چكيده به لاتين
In recent years, the meshless methods have been developed in fracture mechanics field. These methods, reduce the time which is needed for modeling of structures. because there is no need for element creation. Besides this matter, some advantages like high accuracy in computation of stresse and strains specially in stress raiser areas e.g. at the vicinity of the crack tip, getting smooth stresses and strains and crack growth simulation with no need to remeshing, caused that the researchers tend to this methods in solving fracture mechanics problems.
In this thesis, a meshless code has been developed for two dimensional stress analysies of cracked bodies under creep condition. The results obtained by the developed code are validated by a creep testing machine, equipped with crack growth measurement facilities.

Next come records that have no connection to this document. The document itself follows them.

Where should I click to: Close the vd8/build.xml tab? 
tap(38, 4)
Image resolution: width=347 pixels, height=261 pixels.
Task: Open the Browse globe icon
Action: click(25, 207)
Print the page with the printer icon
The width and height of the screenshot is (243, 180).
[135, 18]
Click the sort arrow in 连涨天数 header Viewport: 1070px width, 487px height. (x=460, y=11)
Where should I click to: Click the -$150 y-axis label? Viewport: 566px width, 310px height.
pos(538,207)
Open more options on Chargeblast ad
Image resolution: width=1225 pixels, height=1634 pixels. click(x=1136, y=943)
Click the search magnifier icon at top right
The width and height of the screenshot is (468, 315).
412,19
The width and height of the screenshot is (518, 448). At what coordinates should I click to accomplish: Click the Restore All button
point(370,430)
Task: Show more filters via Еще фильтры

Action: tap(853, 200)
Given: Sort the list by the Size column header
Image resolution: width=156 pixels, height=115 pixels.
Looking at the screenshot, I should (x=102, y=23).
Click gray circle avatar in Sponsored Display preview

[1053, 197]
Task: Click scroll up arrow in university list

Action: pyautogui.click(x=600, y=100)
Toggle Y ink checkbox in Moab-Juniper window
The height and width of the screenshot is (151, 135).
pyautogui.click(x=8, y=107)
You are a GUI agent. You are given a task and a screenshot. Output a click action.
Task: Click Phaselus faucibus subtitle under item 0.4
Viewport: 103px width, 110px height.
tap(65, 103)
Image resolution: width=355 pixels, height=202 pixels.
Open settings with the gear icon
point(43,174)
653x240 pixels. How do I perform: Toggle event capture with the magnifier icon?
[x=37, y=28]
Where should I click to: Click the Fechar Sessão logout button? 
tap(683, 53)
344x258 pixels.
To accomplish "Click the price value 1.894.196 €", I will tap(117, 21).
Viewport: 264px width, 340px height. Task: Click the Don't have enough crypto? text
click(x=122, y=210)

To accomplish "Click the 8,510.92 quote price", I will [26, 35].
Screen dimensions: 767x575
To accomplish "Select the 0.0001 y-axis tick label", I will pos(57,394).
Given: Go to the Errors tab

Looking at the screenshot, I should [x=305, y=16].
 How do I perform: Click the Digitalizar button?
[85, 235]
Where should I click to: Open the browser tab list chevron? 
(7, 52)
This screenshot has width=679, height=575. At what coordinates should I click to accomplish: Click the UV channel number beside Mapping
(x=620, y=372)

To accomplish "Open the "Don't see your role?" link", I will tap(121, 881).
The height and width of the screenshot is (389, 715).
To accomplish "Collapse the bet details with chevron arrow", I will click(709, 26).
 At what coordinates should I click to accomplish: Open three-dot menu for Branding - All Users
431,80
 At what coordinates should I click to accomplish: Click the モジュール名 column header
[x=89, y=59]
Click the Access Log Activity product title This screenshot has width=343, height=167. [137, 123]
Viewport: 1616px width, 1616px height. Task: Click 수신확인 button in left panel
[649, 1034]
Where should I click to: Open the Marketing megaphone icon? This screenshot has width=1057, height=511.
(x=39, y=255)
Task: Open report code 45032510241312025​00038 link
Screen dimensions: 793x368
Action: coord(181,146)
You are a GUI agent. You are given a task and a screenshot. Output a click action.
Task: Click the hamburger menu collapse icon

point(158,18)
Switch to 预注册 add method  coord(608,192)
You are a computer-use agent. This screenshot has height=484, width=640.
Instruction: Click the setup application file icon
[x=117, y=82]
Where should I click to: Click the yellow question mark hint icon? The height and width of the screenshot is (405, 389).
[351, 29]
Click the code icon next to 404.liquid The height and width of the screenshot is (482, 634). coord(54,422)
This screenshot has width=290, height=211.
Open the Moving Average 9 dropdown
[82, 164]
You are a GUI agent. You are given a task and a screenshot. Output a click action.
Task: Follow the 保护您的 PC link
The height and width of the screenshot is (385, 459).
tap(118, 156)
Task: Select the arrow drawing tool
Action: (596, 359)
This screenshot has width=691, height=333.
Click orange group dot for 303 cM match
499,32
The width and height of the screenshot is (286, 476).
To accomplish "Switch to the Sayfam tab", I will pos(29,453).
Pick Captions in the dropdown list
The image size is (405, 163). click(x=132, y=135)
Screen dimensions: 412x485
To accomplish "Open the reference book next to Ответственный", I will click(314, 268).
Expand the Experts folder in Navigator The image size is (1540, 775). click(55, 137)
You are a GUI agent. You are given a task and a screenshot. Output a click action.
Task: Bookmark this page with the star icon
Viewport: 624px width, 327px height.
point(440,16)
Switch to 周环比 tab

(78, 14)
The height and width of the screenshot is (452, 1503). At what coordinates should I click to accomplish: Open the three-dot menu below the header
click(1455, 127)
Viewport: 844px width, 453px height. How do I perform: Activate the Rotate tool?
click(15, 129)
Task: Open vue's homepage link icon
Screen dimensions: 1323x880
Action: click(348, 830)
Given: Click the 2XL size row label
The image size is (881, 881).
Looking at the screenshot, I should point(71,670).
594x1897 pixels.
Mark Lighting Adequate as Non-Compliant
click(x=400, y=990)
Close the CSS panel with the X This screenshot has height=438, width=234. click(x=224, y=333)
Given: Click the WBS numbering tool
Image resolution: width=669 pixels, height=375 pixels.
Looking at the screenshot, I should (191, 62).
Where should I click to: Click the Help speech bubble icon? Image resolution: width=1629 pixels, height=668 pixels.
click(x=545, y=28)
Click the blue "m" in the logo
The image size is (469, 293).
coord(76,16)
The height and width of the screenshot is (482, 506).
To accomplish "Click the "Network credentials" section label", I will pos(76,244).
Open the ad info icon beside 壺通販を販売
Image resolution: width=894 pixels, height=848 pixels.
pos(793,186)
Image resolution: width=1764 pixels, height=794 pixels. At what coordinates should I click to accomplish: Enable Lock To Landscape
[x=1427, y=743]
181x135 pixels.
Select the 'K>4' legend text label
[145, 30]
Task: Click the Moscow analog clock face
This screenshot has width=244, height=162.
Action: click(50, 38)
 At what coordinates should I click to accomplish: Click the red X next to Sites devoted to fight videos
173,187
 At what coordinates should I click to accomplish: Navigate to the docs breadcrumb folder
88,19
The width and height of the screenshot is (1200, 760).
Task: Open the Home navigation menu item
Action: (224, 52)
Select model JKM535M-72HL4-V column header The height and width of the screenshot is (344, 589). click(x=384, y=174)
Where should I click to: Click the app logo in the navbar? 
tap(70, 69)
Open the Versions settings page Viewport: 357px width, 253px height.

For evaluation of the developed meshless code, some examples are solved including investigation of Stress Concentration Factor in a plate with circular hole, investigation of Stress Concentration Factor in a plate with elliptical hole and investigation of Notch Shape Factor in the V-notched Brazilian Disc. Then a new criterion is proposed for simulation of crack discontinuity. In fact, in this criterion, a combination of the visibility method and the surrounding triangles method is used for determination of support domain. The advantage of the proposed criterion in comparison with the common criteria in the meshless methods, is that by using the connectivity concept in the Finite Element Method and by combination of two mentioned methods, the support domain for the nodes and the integration points near the crack faces is modified without any special mathematical formulation for the weight function paremeter. After that, by using the Initial Strain Method, creep analysis is done in the Element Free Galerkin method. In the next step, the dimenless h1 function which is the most important parameter in the C* integral, is determined for the standard test specimens and is compared with the Kumar relationships. Then in the next step, C* parameter is estimated by implementing Elastic Modulus Reduction (EMR) approach in the reference stress method and it is shown that this is an over estimate procedure and therefore is usefull for design purposes. In the last step, high temperature tests are performed for A286 superalloy at 650c for validation of the results obtained in the previous sectons. The performed tests includes determination of the fracture toughness and the determination of the C* parameter. In the section that the C* parameter is determined, the obtained results are compared with the related relationships and it is concluded that the tested specimens are close to the plane stress condition.